TASK TO COMPLETE: Each line of the data below holding the word "computer" must be copied.

(Dataset excerpts)
[Start of Attachment]

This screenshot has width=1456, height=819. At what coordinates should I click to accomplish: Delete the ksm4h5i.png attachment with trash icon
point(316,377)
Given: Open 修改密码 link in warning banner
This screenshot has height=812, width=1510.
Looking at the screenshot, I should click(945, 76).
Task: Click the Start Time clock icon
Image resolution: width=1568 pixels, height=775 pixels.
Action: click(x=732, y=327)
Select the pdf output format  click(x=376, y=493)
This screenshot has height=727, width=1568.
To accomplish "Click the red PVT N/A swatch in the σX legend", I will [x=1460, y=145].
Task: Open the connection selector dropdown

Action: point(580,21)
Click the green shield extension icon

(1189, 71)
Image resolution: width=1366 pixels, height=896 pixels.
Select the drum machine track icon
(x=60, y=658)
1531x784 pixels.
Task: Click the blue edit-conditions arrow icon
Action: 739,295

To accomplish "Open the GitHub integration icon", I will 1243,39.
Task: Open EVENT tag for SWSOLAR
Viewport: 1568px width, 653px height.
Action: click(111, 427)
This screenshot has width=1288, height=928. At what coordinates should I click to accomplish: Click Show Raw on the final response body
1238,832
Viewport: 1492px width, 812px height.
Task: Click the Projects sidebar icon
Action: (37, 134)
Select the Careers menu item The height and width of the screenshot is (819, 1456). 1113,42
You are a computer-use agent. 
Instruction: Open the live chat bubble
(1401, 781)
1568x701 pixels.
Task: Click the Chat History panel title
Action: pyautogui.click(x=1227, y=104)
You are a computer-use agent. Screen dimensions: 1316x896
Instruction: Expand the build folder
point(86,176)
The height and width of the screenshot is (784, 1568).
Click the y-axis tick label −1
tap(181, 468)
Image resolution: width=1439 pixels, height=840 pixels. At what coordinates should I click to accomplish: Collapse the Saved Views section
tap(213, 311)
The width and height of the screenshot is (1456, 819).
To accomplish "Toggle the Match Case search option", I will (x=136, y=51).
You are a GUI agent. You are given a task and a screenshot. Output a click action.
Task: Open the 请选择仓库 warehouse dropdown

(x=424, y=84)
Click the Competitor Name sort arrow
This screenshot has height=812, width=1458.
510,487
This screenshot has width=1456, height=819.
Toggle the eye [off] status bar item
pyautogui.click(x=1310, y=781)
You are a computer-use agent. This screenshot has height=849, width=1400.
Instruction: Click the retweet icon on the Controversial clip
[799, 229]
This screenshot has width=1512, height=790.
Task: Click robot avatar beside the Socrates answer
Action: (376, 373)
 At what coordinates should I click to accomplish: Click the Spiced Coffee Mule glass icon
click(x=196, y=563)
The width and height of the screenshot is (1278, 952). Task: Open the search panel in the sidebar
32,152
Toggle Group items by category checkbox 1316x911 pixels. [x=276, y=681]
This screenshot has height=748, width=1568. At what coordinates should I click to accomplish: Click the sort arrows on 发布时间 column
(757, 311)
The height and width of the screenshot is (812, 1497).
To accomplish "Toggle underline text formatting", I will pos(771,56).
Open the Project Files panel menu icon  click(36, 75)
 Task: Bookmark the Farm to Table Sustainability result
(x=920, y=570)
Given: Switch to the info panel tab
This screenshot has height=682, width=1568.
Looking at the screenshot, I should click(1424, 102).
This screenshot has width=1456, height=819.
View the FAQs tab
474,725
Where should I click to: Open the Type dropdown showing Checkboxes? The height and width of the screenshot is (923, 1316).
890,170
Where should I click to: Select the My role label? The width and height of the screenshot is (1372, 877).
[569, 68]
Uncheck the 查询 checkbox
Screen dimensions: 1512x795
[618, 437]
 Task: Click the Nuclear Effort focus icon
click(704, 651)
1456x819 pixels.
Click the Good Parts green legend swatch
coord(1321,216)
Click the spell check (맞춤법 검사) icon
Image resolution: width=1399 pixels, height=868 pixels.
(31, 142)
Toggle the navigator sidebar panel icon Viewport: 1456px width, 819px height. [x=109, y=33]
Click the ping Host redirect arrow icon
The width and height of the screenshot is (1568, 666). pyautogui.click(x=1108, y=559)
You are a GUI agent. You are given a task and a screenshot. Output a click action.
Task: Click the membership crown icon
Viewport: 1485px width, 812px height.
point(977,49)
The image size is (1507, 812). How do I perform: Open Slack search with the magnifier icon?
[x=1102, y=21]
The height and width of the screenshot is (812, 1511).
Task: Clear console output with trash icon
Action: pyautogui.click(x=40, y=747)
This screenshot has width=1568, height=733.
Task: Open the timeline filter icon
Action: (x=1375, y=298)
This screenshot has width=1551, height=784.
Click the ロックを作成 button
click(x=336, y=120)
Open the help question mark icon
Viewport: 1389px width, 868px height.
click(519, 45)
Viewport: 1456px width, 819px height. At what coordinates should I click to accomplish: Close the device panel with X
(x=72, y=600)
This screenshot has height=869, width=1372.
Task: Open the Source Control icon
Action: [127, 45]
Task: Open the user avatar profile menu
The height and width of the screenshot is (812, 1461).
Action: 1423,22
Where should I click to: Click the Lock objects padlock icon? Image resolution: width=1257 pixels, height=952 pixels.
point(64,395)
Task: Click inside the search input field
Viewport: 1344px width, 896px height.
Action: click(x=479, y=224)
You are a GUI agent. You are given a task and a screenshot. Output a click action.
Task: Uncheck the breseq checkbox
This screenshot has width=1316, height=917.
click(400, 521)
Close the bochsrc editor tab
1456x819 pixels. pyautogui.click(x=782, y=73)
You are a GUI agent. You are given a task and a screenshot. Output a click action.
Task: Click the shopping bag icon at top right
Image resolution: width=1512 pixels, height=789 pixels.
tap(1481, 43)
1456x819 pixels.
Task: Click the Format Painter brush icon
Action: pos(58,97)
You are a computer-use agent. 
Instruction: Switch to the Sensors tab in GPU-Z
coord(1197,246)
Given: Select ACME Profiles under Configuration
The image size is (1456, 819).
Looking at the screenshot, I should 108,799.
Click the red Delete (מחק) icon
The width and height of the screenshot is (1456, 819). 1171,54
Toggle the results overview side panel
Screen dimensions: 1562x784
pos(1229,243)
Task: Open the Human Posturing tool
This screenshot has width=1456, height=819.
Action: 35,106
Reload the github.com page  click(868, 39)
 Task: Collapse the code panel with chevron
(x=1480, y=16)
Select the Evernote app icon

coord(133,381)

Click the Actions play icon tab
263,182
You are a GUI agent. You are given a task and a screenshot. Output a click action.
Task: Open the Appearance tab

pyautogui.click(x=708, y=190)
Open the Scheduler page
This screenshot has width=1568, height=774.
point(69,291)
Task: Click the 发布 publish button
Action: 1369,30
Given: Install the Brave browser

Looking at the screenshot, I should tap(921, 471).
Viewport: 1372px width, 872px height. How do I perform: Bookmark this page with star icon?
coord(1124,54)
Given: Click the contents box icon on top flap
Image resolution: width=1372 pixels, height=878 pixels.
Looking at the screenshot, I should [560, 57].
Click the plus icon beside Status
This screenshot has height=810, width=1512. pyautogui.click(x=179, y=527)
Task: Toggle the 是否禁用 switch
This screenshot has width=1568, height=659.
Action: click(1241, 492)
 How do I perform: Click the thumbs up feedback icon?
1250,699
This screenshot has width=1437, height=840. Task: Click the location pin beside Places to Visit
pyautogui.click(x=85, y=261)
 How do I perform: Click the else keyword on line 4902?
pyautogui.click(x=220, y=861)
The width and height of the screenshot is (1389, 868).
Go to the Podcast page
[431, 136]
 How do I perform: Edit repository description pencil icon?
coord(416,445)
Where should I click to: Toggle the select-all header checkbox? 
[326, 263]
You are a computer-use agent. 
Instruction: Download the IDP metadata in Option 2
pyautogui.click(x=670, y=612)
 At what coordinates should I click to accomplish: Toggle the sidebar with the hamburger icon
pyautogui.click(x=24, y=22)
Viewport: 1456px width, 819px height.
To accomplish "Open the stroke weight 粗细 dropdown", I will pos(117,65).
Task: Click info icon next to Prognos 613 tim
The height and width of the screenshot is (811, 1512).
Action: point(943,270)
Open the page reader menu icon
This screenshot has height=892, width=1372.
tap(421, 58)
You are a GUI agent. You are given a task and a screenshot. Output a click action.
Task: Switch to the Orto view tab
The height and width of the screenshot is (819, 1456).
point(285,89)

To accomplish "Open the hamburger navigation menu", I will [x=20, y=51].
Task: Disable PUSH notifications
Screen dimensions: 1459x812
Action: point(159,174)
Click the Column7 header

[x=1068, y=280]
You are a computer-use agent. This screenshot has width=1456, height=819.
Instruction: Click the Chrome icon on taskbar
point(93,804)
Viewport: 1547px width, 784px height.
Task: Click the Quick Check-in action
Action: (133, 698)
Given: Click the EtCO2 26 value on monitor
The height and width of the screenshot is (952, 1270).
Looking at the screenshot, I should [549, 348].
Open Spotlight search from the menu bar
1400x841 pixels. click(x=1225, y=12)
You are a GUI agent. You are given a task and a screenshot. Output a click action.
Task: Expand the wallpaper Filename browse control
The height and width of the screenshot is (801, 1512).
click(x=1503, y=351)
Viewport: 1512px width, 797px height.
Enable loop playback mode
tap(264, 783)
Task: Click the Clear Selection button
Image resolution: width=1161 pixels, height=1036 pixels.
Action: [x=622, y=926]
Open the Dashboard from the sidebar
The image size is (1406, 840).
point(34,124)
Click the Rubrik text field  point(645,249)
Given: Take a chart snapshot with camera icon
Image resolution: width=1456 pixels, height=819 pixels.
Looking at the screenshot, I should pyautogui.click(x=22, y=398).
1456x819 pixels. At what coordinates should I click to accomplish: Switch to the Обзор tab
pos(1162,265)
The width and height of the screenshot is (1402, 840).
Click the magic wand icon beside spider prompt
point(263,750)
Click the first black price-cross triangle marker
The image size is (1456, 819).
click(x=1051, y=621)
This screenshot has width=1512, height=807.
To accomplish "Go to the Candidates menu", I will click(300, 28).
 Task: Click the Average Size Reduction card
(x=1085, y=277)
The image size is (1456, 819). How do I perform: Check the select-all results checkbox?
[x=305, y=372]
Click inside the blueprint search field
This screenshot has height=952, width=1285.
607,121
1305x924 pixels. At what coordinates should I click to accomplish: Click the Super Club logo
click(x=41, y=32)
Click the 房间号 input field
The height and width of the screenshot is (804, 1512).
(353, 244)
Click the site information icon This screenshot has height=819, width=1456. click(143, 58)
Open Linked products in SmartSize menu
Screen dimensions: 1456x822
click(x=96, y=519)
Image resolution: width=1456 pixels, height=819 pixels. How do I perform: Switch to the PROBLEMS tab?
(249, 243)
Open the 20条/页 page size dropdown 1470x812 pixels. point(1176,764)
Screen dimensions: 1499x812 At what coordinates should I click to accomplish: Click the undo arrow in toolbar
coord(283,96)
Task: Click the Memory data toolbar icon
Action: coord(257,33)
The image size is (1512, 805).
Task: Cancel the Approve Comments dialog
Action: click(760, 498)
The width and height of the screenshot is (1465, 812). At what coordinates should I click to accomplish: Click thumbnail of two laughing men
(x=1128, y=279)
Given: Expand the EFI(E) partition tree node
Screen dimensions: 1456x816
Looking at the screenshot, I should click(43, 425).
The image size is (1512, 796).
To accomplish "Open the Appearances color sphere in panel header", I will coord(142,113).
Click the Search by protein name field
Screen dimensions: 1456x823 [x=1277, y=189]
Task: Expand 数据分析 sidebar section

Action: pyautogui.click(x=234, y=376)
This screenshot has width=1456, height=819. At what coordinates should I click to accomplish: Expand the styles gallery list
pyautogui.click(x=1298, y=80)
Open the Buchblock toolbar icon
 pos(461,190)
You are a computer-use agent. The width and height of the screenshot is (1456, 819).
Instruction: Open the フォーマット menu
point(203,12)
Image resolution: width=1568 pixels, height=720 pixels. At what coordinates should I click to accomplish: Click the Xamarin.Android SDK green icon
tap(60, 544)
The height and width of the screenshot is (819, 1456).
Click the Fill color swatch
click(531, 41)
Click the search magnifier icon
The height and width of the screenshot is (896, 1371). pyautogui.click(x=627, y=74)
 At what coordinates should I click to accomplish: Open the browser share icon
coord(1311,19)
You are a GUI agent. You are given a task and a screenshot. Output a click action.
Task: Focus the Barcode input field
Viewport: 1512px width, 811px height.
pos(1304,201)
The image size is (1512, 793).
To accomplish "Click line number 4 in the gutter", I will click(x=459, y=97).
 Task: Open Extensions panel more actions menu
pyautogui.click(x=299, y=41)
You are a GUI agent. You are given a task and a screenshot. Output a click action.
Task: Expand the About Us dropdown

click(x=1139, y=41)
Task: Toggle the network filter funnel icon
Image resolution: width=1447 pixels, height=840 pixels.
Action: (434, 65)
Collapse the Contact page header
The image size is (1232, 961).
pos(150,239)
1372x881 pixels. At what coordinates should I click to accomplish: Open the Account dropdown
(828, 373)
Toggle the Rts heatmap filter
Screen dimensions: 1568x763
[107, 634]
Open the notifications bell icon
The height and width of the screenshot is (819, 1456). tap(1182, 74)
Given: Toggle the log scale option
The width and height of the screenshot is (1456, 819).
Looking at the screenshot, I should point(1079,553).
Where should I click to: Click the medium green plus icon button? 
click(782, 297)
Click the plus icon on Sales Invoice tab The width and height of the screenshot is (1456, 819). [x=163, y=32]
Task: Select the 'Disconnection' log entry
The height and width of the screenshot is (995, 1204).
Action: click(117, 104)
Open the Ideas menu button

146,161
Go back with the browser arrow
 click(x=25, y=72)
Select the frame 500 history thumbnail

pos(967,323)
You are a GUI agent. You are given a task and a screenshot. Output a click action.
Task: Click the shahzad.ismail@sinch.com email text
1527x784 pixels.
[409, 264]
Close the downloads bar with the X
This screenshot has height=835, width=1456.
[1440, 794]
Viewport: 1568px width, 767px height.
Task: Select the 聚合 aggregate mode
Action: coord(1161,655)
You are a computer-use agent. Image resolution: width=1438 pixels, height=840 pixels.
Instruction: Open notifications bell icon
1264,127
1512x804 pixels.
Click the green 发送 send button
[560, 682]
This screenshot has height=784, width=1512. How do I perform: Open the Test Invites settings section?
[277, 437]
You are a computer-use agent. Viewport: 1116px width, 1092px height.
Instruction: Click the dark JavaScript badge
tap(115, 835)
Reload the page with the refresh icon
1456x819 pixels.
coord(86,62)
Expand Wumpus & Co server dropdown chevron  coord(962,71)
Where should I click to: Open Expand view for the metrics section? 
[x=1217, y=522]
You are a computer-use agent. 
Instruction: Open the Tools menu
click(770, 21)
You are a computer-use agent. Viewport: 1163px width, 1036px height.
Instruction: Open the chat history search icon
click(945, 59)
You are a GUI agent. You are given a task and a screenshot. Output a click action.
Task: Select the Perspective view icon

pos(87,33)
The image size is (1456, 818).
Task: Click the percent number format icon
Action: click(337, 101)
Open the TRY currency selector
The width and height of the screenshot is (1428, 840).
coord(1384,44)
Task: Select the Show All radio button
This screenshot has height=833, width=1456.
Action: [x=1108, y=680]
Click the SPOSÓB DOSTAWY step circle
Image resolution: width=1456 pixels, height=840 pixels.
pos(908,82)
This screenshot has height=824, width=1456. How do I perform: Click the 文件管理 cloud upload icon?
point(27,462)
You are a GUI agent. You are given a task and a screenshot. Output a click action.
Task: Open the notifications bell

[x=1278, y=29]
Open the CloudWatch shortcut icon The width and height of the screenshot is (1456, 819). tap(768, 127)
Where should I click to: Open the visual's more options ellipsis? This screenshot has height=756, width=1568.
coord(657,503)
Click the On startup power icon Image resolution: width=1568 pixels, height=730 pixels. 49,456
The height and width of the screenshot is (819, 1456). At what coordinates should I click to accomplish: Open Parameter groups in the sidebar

[End of Attachment]

WRITTEN RESPONSE:
You are a computer-use agent. 
You are a computer-use agent. Screen dimensions: 1316x896
You are a computer-use agent. This screenshot has height=849, width=1400.
You are a computer-use agent. 
You are a computer-use agent. 
You are a computer-use agent. This screenshot has width=1456, height=819.
You are a computer-use agent. The width and height of the screenshot is (1456, 819).
You are a computer-use agent. Image resolution: width=1438 pixels, height=840 pixels.
You are a computer-use agent. Viewport: 1116px width, 1092px height.
You are a computer-use agent. 
You are a computer-use agent. Viewport: 1163px width, 1036px height.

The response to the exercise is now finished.